建設工事作業中、事故が起きて第三者にケガを負わせてしまったときなど、その責任は誰が負うのでしょう。
法律上、工事業者が責任を負うことになっていますが、例外的に発注者が損害賠償責任を負うこともあるため、単に仕事を依頼しただけだからと安心はできません。
そこで、建設工事中の事故について法律上、どのような原則になっているのか、例外的な扱いについて説明していきます。
建物の建築または解体中、建物倒壊により隣家や通行人に被害を及ぼすといった事故も起きています。
たとえば建設中の歩道橋が崩落し、通行人や車を巻き込んで死者が出たという場合、通常であれば工事業者が損害賠償責任を負うことになるでしょう。

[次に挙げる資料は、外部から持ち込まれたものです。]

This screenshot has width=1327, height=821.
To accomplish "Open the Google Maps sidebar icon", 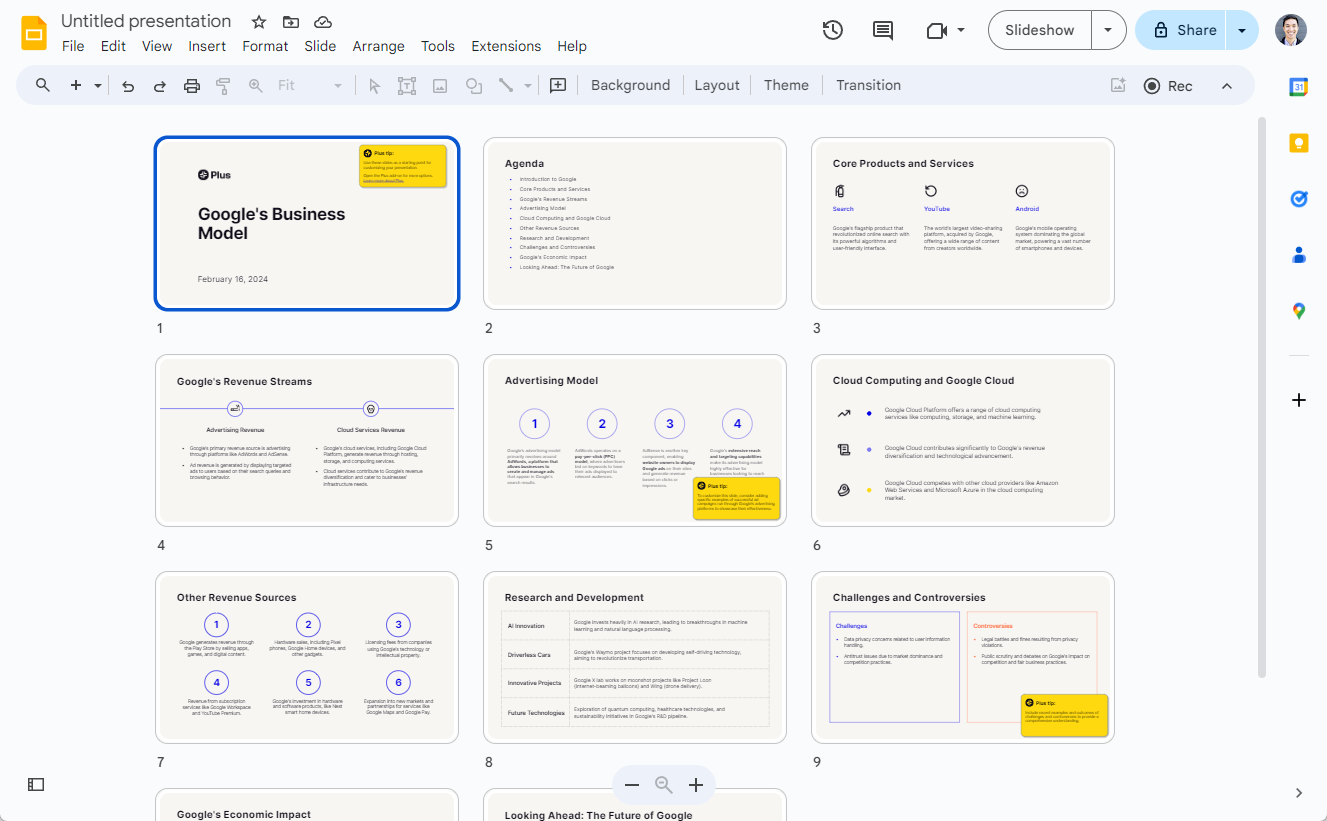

工事中の建物などの構造物が倒壊や崩落してしまうのは、設計や施工に過失があることがほとんどといえるため、不法行為として損害賠償責任が発生すると考えられます。
また、事故の原因によっては、設計・施工・監理のいずれかまたは複数の業者が責任を負うことになりかねません。
しかし発注者は原則、損害賠償責任を負わないとされていますが、注文または指図に注文者の過失が認められたときにはこの限りではありませんので、無理な要求があったときには発注者も責任を負うことになると留意しておくべきでしょう。
雇用契約の場合、従業員が作業中に事故を発生させたときには、従業員を指揮・監督していた雇主も損害賠償責任を負うことになります。
請負契約では業者が発注者から指揮・監督を受けることがなく、独自の裁量で工事を完成させていくため、工事に問題があり事故が発生した場合でも、発注者にその責任が及ぶことはないといえます。
工事中に発生した事故について、誰が損害賠償責任を負うかについては、その状況によって異なるといえるでしょう。
工事が完成後に発注者に引き渡した後で、工事の不備が原因の事故が起きてしまったときには、土地工作物責任により建物・工作物の所有者が責任を負うことになります。
最終的には工事を行った工事業者が負担しなければならない問題なので、所有者は工事業者に対し損害賠償請求をすることが可能となります。
しかし第三者との関係で、まずは所有者が責任を負うことになり、所有者は過失がなくても責任を免れることができなくなるため注意しましょう。